**DIRECTIONS FOR THIS TASK:** When a line below contains the word "computer", copy that line.
*****
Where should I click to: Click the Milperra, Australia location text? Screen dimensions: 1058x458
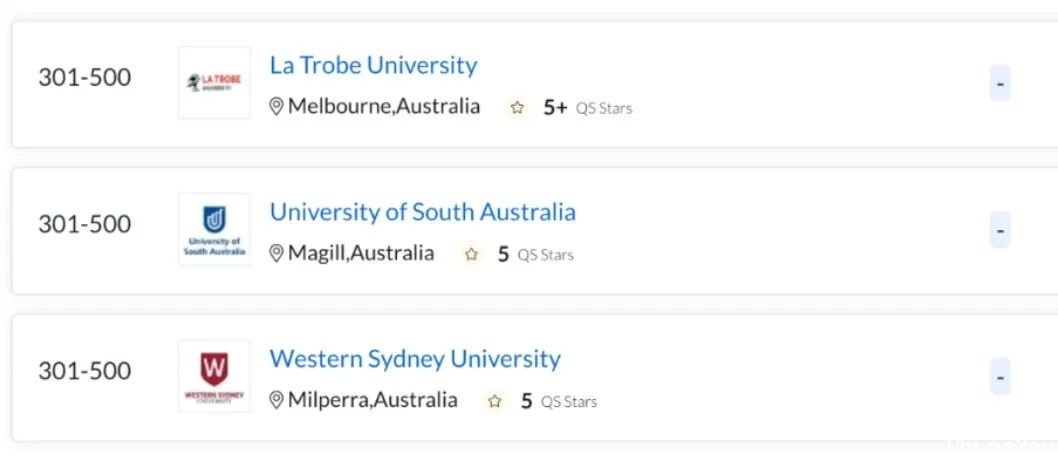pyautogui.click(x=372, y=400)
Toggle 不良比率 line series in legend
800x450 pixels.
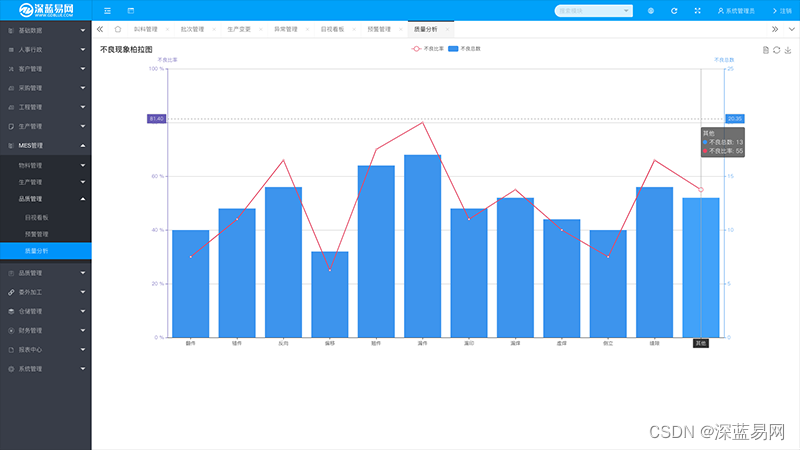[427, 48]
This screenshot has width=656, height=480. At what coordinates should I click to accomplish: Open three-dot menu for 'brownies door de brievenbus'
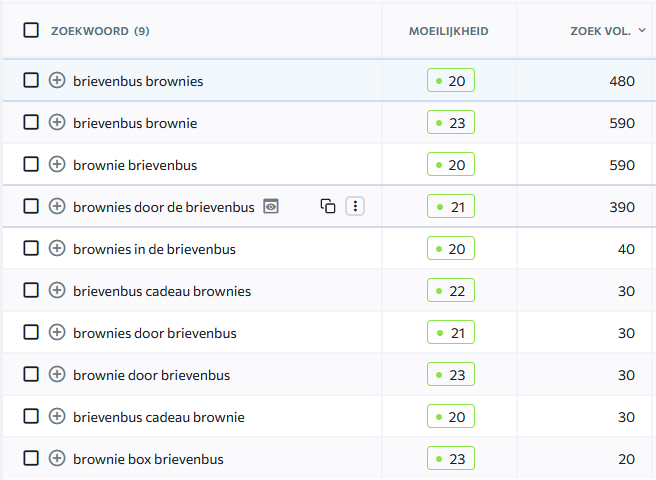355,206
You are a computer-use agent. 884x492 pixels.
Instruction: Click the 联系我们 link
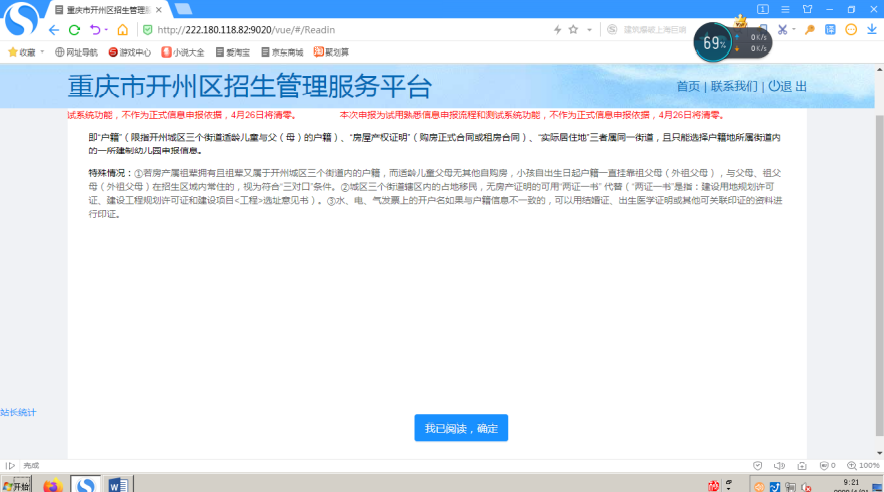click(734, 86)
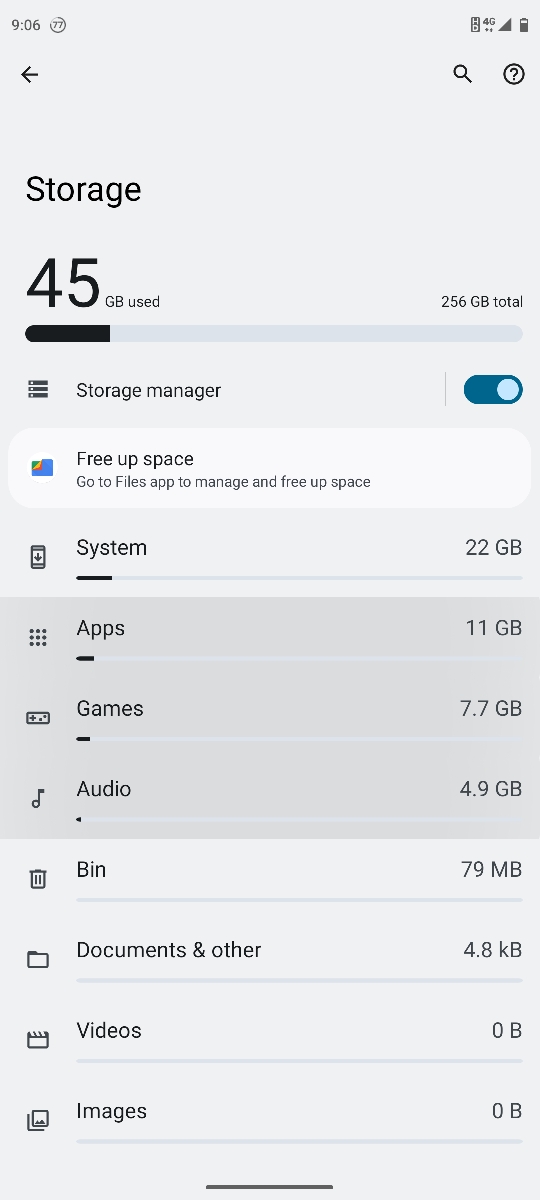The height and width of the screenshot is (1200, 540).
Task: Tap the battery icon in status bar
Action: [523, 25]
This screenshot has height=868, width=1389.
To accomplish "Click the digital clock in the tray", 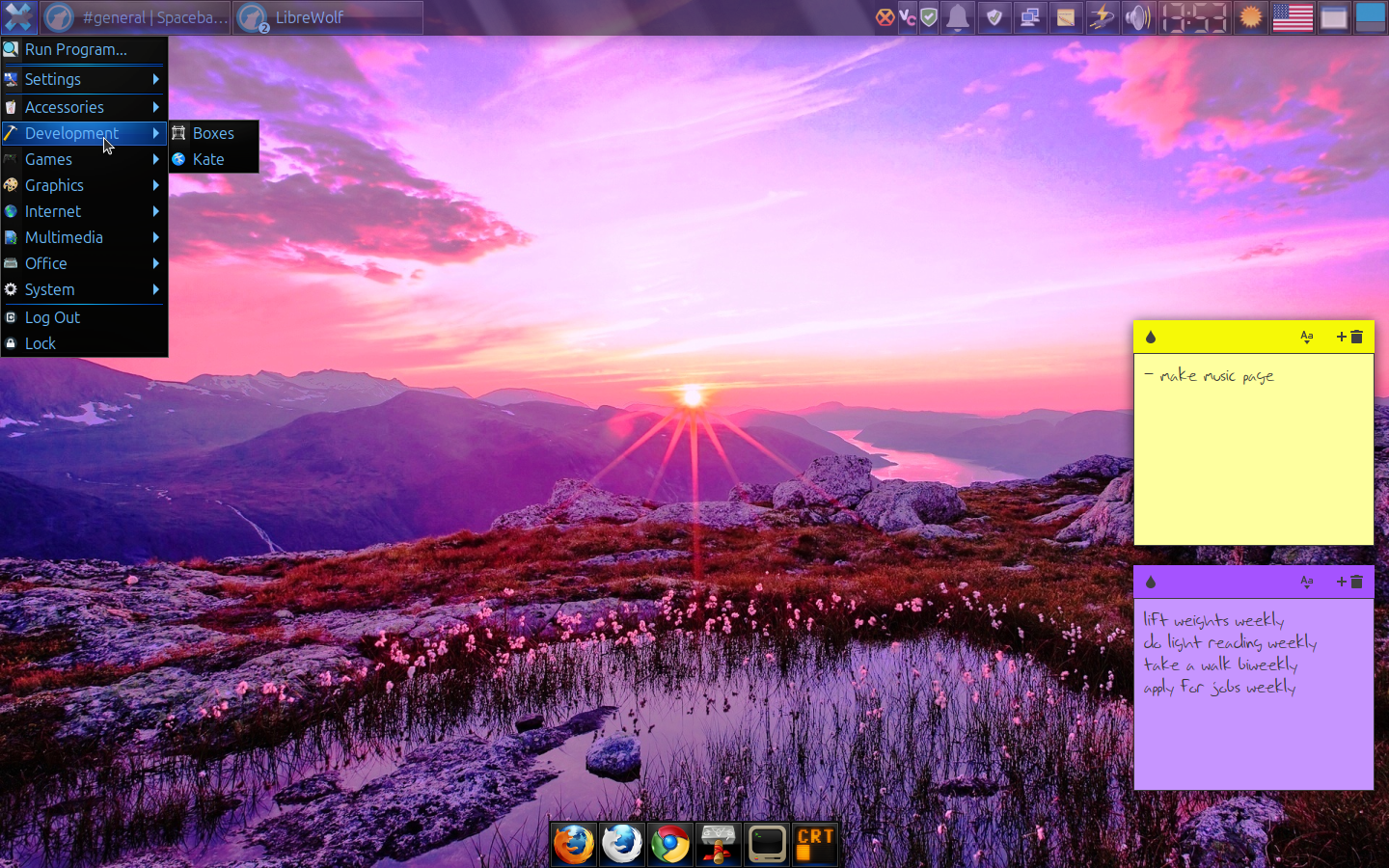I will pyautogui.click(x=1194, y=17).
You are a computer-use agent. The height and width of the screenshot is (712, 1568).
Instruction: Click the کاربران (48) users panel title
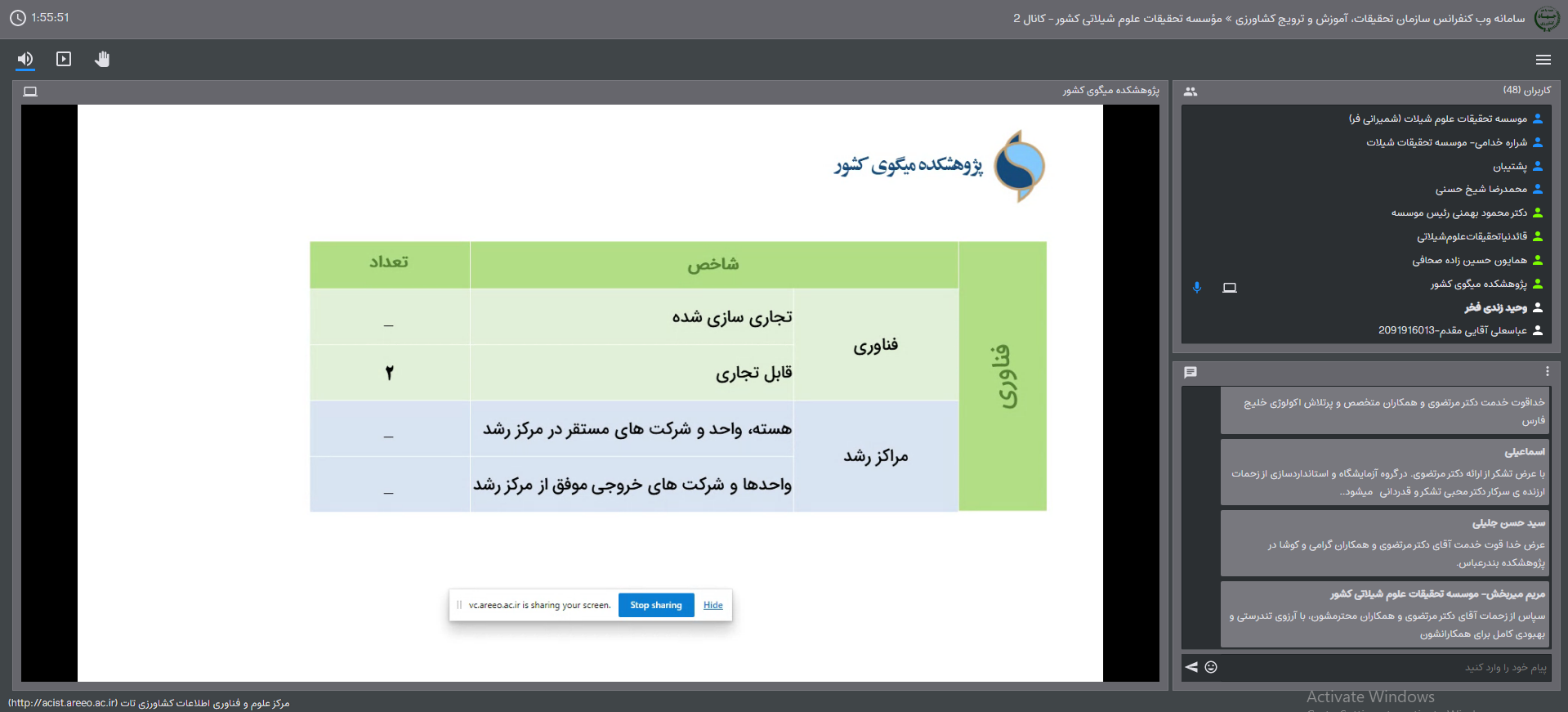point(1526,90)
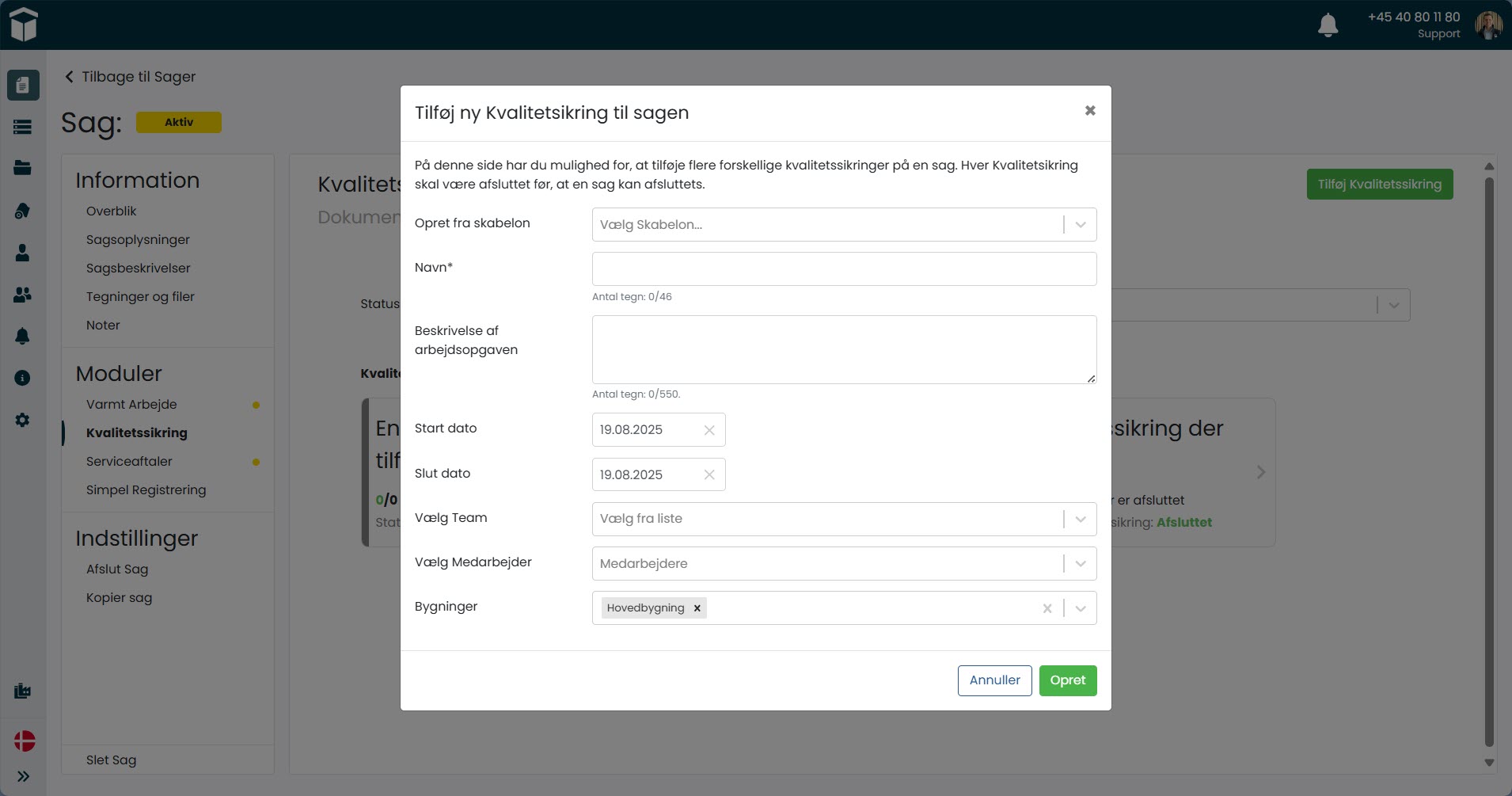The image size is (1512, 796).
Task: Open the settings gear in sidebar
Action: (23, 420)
*****
**RESULT FOR THIS EXERCISE:**
You are a computer-use agent. 884x492 pixels.
You are a computer-use agent. The height and width of the screenshot is (712, 1568).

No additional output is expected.